Overcoats is the only thing Hana Elion and JJ Mitchell want to do. All day, every day, they tell me. Sitting in Hana’s sunny bedroom, I’m chatting with her and JJ about Overcoats, their electro soul-folk project. Hana’s bed—“our bed,” as the two of them describe it—is where it all happens. It’s where Hana and JJ (both class of 2015) write their songs, merging artistic visions that come from different places but always seem to end up in the same place, the right place. They joke that they’re literally merging as people, sometimes unable to distinguish one voice from the other in their songs. What comes of this, they tell me, is a musical project with a coherence and sound that neither of them have attained before, and they’re really excited about it. Their excitement certainly isn’t misplaced.
Overcoats’ debut single “Little Memory” is smooth, dark, and spacious. It’s a bouquet of two voices blooming soulfully together, wrapped in dusky reverb and subtle instrumentation. A sense of intimacy sets in with the first line “I saw you in my dream,” and it’s hard not to be drawn in, to immediately feel like you’re a part of Overcoats’ world. Hana and JJ have been making music together since their Freshman year at Wes, and it's easy to hear how much this time has done for them as a band. Their harmonies resonate not only with confidence and musicianship, but with friendship too. You can feel the trust and mutual understanding between Hana and JJ as they weave together their delicate, intricately sung phrases.
Overcoats have been recording at Wesleyan's Red Feather Studios with Zach Carlson and Michael Vaughan, and headed down to New York to produce their tracks with Wes alum Myles Potters. Hana and JJ plan to travel between NYC and Wes throughout the rest of the Spring to complete their debut EP with him.

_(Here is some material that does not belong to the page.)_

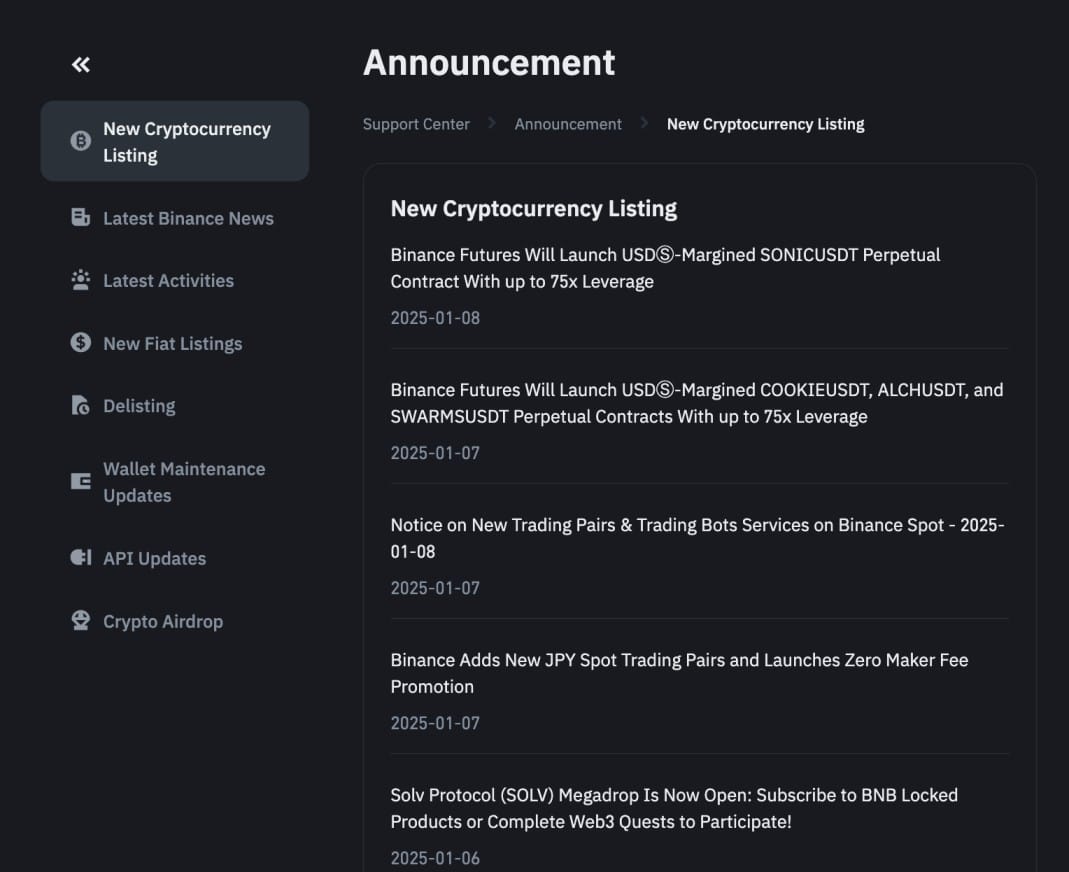
Task: Select the New Cryptocurrency Listing page heading
Action: [x=533, y=208]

He also produced Wes alum poet and rapper Evan Okun’s new Well Lit EP which features JJ on "Light Stained." Potters' production style is lush but minimalist, subtly framing Overcoats’ powerful songwriting and musicality. Sparse, ringing guitar and sonorous plucks of bass shape the background of “Little Memory" but also maintain their distance, staying well beneath the shimmering vocal atmosphere. This space adds to the intimacy of "Little Memory," leaving nothing between you and the delicate strokes Hana and JJ paint with their voices.
“Pick me up don’t run too fast / I promise I’ll hold on till I’m the last one standin,” Hana and JJ sing; “Down and down I’ll go with you / till all that’s left is one little memory.” Memory and its reduction, its residual glow, rises as one of “Little Memory’s” meditations. Many of Overcoats’ songs are rooted in a feeling, the “stamp” of a particular moment, Hana and JJ explain to me. In fact, ideas of time and memory arise so often in our conversation that JJ suggests that their genre could be “time-soul,” before conceding that it’s too early to pin themselves down to a specific genre.

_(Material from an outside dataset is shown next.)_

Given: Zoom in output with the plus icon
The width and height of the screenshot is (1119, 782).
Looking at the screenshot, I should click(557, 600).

I’m told that the four other songs on Overcoats’ debut EP will vary quite a bit from the spaciously-rendered introspection of “Little Memory.” Drums and synthesizers will play more central roles in other songs on the album, but Hana and JJ agree that they will maintain a minimalism in everything they do. They’ve been experimenting with dance beats and anthems, songs they admit to dancing to themselves, and one of these may be on the EP. But maybe not, they say, for the sake of the album's coherency. A fine justification, but an intriguing idea nonetheless. The apparent range of Overcoats’ songwriting is compelling, and foreshadows stylistic progression in future releases.

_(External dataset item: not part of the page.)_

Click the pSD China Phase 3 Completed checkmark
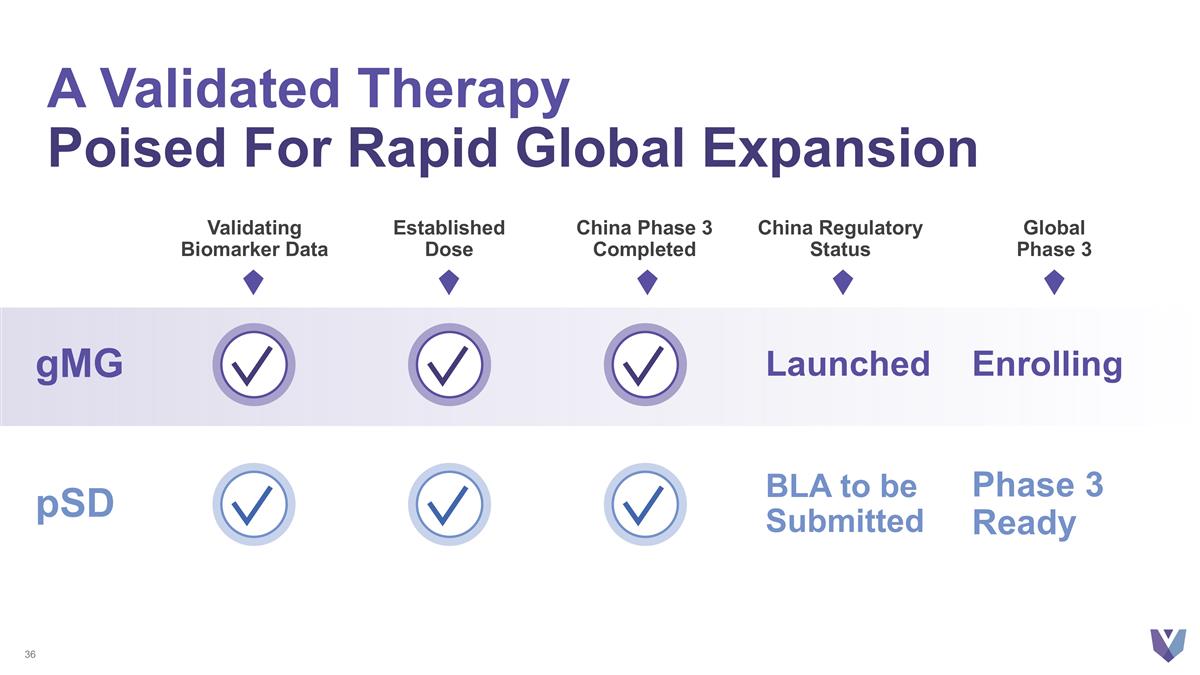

When I ask about the origin of the name Overcoats, JJ explains that "an overcoat is kind of like a piece of armor. The name is about not only giving yourself strength, but also the vulnerability that hides underneath the overcoat. The cover of our album, there's an ambiguity to it, we don't necessarily want people to know what they're about to hear. Our music is vulnerable, we're singing about our feelings, but we have this protective layer over us that we can choose to shed or not. Before this year I was never really able to express a sentiment in this kind of encapsulated way. When we wrote Little Memory, those were dark times." "It was hard to sing it," Hana agrees, "but the sense of Overcoats as a band relates to how writing music gives us strength. When we put our feelings on paper, we don't feel them anymore, so writing and playing these songs is a way to get rid of these harder feelings, make sense of them, and create a shell of strength, like an overcoat."
Overcoats will release a new single from their debut EP every 3 weeks, and plan to drop the entire album in May. They'll play their first show at Wes opening for Nick Hakim on April 25th.